Los Song del Sur eran la cima del refinamiento: ricos en comercio, exquisitos en la pintura, la poesía y la porcelana, con ciudades que superaban cuanto podía mostrar la Europa de entonces. El ídolo, sin embargo, no era el lujo, sino una institución de su propia hechura: el sistema de tributos, que compraba la paz a los vecinos de la estepa con plata y seda. El pago estaba incorporado a la estructura del Estado como sustituto de la defensa — y un medio elevado a orden de las cosas dejó inerme a quien se apoyaba en él.
El colapso vino del mar. Hacia 1279 el Estado mongol Yuan, bajo Kublai, trituraba los últimos ejércitos Song. El final llegó en Yamen: un almirante Song encadenó cerca de un millar de naves en una sola muralla flotante para proteger a la corte y al niño emperador — y aquella masa inmóvil se convirtió en trampa. La flota Yuan, diez veces menor, la destrozó. Cuando todo estuvo perdido, un ministro tomó en brazos al último emperador, un niño de ocho años, y saltó con él al mar. La casa de Zhao se extinguió, y por primera vez en la historia toda China quedó bajo el dominio de una dinastía extranjera.
El cautiverio no fue destierro, sino sometimiento en la propia casa. Se estableció la dinastía Yuan; la élite china nativa fue apartada del poder, y la sociedad se estratificó en una jerarquía de castas étnicas en la que los conquistadores y sus aliados estaban por encima de los conquistados.

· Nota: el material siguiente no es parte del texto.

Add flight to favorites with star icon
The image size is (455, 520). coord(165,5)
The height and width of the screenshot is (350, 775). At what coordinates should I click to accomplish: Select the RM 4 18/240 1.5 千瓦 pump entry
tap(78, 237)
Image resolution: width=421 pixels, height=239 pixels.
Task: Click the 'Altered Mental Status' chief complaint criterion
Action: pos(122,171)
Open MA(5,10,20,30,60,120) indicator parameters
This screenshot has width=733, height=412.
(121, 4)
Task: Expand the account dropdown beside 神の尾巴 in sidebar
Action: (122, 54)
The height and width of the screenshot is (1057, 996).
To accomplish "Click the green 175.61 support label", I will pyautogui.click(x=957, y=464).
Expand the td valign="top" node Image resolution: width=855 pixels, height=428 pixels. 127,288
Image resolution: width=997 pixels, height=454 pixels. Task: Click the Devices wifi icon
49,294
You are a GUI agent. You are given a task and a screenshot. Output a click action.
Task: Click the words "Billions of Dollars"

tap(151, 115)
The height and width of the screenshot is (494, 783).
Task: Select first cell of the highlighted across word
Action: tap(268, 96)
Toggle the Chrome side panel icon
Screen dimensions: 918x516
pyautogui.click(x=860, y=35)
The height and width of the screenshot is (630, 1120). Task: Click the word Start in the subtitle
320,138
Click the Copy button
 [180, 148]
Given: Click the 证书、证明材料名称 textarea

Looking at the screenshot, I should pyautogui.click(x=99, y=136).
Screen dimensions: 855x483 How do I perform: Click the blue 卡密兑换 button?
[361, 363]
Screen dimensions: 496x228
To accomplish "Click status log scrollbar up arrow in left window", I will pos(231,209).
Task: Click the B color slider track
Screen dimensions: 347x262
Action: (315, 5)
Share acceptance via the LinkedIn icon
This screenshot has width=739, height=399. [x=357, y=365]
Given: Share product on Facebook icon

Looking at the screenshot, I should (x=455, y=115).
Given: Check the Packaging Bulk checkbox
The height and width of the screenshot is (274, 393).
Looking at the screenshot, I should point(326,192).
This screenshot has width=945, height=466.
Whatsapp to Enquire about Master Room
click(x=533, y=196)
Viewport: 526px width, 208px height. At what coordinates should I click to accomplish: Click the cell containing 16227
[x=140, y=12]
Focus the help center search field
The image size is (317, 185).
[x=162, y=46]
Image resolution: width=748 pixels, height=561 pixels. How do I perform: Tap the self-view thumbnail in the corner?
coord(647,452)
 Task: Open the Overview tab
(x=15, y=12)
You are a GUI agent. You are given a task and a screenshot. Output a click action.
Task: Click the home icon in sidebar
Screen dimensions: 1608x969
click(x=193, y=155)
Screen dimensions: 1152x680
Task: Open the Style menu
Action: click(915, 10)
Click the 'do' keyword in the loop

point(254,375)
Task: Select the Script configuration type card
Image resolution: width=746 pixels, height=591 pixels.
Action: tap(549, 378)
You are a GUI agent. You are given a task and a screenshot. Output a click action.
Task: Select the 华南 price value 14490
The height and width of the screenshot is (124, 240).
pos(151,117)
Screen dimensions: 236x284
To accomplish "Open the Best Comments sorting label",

Era el mismo ciclo dinástico del «Mandato del Cielo», pero con una novedad amarga: la servidumbre tomó la forma de un dominio extranjero sobre todo el país. Un pueblo que durante siglos había sido el centro de su propio universo vivía ahora en los peldaños inferiores de un orden ajeno, en su propia tierra — y ya no como su dueño.
El retorno maduró desde dentro. En el siglo XIV una ola de rebeliones derribó a los Yuan, y en 1368 se alzó la dinastía china Ming. El «Mandato del Cielo» volvió a estar en manos nativas — no otorgado desde fuera, sino arrancado desde abajo por aquellos a quienes un siglo había mantenido sometidos. También aquí la ley de la historia cumplió su palabra: el dominio extranjero, por sólido que pareciera, resultó ser un tiempo de cautiverio, no el fin de un pueblo. El refinamiento que no había sabido salvar a los Song se fundió en una dureza nueva — el precio del retorno había sido aprendido.